William Dalzell, 1936-2021

Tributes paid to lecturer who pushed his students to be ‘true detectives’ in helping companies solve their problems

June 24, 2021
William Dalzell, 1936-2021

A leading chemical engineer who lectured at the Massachusetts Institute of Technology for more than 20 years has died.

William Dalzell was born in Chatham, New York, in 1936. Although neither of his parents had finished high school and many of his fellow pupils attended sporadically because of their farming responsibilities, he secured a place at MIT to study chemical engineering in 1954.

“I had no idea what I was doing,” Dr Dalzell would recall later. “There were no computers, no internet, and no one visited college campuses before applying. I perused college catalogues in the library and thought it might be cool to be an engineer – whatever an engineer was.”

Although he had earned enough money while at high school to pay for college, Dr Dalzell gave some to his family when his father went on strike and therefore had to work in the MIT dining service and on construction jobs during the summer throughout his degree. He initially felt out of his depth in both mathematical and writing skills and suspected that he “would have collected more flags than one sees at a regatta” if a system of fifth-week flags for bad marks had been in place. Yet he soon caught up and went on to complete undergraduate (1958), master’s (1960) and doctoral degrees (1965) at MIT.

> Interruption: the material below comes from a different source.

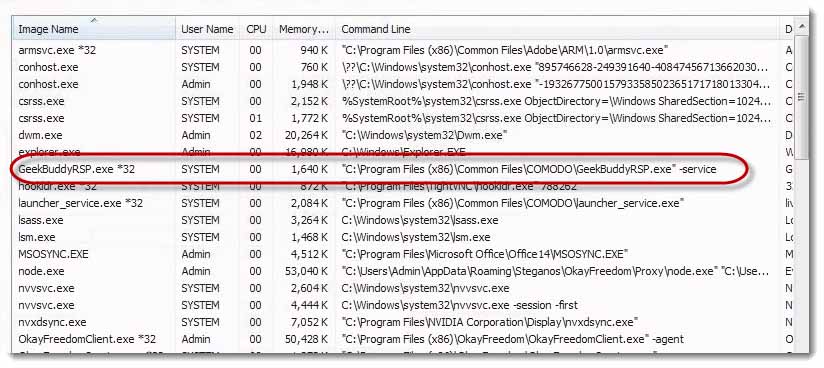Select the dwm.exe process row

click(x=397, y=136)
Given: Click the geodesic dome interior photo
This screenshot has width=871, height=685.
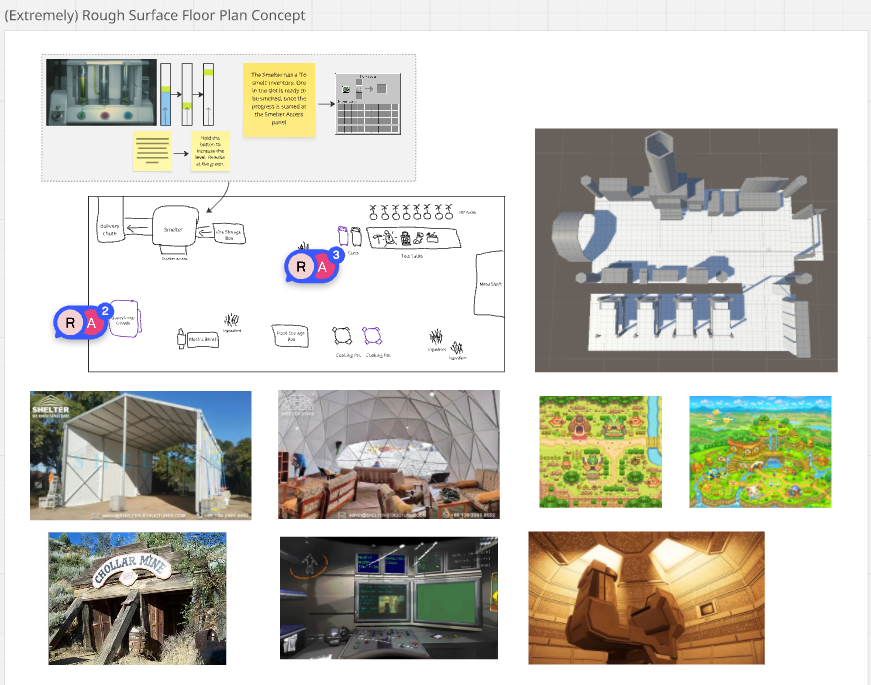Looking at the screenshot, I should pyautogui.click(x=388, y=455).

After a year as a postdoc at Imperial College London, Dr Dalzell returned to MIT as an assistant professor for four years. He left the academy to work at Polaroid for 26 years, rising to the position of senior manager, although he always remained in close touch with the institute. In 1997, therefore, he rejoined MIT as a lecturer in chemical engineering and would remain there until retirement in 2018. He also served as the environmental health and safety coordinator and station director of the David H. Koch School of Chemical Engineering Practice, overseeing a programme that gave postgraduate students the opportunity to attend “stations” all over the world, helping companies such as Mitsubishi Chemical and GlaxoSmithKline address complex challenges.

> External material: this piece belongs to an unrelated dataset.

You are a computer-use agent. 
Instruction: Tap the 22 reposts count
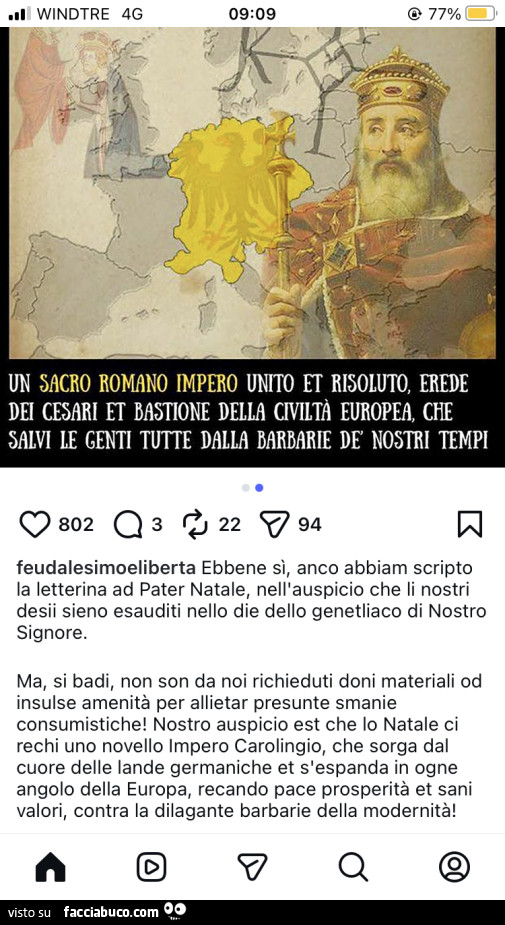(229, 524)
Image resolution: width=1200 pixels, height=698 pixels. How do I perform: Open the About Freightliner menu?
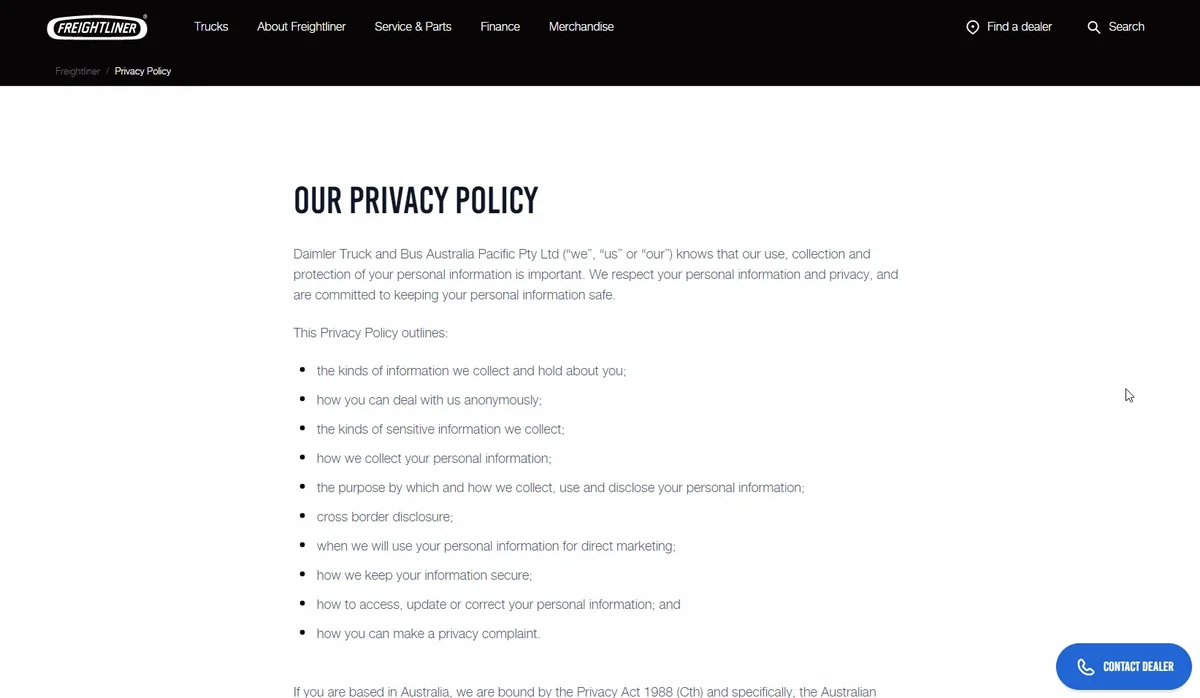301,27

In this latter role, said Paula Hammond, head of MIT’s department of chemical engineering, Dr Dalzell “guided a generation of our students through their pivotal first encounters with real-world engineering. He pushed them to apply their understanding of fundamental phenomena and be true detectives, guidance that his alumni have told me continues to serve them well in their careers.”

Dr Dalzell died of cancer on 13 April and is survived by his wife Patricia, a daughter, a son and four grandchildren.